● **TRY IT**: Every line in the records below with the string "Navigate" is to be copied out.

● **EXERCISE INPUT**:
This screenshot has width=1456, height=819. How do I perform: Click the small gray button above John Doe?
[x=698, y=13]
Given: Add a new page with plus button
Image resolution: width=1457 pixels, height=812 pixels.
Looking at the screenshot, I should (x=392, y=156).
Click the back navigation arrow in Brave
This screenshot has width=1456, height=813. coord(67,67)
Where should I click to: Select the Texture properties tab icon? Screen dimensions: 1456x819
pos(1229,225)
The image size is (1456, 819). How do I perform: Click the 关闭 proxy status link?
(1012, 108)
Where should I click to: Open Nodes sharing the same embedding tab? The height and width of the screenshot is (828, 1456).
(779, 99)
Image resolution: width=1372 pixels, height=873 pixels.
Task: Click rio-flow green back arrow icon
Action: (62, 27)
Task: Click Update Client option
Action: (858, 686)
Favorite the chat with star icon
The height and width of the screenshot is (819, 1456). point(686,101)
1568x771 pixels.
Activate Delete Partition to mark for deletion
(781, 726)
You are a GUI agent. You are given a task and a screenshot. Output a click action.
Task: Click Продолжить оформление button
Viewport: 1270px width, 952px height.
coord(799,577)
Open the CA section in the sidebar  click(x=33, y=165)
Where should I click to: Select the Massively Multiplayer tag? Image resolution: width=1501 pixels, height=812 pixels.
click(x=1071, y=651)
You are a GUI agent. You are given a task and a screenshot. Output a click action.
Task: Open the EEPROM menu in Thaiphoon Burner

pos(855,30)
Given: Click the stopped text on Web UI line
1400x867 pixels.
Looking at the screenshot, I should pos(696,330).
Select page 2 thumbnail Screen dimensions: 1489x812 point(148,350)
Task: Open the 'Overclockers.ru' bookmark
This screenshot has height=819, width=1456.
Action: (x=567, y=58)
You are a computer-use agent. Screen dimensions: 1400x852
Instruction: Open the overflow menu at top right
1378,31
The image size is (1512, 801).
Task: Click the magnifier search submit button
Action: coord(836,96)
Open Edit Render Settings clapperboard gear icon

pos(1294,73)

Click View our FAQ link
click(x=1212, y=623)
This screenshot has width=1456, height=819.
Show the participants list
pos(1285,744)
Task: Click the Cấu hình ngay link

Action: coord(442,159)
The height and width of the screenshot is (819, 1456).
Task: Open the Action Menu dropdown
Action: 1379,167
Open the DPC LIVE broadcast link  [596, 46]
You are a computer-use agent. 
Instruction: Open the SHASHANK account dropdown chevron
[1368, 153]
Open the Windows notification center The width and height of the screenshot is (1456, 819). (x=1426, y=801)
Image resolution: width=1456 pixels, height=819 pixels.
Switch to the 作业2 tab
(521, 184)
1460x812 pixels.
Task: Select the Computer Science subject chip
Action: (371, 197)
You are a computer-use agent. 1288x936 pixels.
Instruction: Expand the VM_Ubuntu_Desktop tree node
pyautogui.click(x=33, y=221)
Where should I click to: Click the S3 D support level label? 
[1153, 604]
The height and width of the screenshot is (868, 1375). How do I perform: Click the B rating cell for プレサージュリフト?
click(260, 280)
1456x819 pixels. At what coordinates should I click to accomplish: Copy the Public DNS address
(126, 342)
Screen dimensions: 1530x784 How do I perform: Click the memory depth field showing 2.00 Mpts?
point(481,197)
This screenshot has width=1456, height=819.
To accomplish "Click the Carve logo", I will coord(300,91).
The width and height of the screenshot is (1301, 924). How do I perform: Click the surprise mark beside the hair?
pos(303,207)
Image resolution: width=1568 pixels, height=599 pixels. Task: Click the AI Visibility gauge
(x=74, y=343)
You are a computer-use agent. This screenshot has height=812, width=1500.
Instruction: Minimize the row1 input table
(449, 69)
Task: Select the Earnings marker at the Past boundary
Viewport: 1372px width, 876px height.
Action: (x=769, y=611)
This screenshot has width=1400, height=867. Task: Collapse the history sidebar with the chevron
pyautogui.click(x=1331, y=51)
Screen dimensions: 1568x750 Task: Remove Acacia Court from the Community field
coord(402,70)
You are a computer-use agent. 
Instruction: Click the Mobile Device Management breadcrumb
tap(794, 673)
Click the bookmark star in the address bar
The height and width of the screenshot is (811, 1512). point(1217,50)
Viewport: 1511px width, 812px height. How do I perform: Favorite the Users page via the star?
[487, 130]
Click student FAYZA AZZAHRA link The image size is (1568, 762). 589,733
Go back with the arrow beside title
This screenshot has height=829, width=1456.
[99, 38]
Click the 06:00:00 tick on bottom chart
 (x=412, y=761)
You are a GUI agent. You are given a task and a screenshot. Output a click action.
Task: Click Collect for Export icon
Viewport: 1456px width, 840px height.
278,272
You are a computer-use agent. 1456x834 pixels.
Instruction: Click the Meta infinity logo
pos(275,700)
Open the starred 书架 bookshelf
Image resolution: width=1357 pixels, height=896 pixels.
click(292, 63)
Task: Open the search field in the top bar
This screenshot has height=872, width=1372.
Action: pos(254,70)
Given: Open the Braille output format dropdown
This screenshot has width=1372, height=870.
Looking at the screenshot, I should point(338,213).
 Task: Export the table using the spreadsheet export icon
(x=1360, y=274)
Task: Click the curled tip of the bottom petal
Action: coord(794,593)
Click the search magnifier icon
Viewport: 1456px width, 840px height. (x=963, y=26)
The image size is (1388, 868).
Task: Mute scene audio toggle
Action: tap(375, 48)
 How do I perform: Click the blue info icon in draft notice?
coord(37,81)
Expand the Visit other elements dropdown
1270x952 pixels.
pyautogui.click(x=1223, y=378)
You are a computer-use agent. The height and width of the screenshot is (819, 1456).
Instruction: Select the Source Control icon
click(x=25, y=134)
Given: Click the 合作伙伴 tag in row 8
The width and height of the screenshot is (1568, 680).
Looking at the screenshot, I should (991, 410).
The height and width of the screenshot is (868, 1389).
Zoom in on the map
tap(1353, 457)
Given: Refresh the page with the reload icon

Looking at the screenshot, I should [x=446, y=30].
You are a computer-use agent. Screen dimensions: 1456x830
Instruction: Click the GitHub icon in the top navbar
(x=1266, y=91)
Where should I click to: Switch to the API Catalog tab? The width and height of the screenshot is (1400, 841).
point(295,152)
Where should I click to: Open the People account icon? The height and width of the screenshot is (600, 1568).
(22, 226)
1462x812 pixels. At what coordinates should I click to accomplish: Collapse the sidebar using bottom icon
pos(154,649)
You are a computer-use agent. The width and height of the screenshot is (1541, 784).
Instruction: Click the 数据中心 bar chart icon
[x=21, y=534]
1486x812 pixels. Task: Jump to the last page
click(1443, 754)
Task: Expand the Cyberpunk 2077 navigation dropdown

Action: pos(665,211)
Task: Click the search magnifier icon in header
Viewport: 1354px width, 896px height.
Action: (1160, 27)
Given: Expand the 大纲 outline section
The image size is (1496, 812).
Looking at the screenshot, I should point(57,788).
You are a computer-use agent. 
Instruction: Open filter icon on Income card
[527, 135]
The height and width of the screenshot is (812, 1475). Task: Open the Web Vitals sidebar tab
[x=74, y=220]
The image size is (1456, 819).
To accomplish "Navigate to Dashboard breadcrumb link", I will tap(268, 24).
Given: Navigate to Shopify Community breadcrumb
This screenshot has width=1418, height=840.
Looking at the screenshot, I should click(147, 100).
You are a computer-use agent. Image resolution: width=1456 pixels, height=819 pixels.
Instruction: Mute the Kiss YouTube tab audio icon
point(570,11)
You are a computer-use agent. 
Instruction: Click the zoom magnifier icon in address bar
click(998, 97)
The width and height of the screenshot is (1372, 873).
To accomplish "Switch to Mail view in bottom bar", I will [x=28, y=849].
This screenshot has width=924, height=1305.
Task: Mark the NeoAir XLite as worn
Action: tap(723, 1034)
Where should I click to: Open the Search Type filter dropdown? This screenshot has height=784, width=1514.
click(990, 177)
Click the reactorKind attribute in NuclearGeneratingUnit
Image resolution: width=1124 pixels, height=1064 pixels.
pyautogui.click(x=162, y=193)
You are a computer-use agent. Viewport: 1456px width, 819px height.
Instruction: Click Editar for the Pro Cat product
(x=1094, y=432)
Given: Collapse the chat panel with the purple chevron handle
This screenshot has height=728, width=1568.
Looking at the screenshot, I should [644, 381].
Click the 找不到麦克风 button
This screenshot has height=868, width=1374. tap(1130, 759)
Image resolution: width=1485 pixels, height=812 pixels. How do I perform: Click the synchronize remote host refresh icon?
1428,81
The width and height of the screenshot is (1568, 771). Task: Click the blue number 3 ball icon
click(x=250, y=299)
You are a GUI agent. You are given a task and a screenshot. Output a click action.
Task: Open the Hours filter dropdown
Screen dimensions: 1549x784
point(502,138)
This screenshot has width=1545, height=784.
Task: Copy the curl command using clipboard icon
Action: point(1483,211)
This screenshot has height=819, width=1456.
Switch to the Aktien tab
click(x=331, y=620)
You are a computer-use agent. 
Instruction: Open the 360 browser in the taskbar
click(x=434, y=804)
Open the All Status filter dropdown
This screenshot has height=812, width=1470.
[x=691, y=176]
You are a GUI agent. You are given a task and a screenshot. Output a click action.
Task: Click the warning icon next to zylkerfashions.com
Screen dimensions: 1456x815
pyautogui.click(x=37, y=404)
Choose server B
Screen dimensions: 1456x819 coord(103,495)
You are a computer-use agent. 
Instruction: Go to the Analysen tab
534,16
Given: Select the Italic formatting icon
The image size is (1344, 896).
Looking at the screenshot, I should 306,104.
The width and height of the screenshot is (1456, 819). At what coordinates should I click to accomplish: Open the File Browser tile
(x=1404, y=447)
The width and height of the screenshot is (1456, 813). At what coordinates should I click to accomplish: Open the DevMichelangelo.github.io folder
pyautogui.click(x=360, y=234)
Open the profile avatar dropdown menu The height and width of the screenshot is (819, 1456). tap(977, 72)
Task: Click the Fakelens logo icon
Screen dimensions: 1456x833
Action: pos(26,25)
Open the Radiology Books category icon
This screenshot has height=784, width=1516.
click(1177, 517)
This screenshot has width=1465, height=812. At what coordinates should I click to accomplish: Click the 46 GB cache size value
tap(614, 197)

● **TASK RESPONSE**:
To accomplish "Navigate to Dashboard breadcrumb link", I will tap(268, 24).
Given: Navigate to Shopify Community breadcrumb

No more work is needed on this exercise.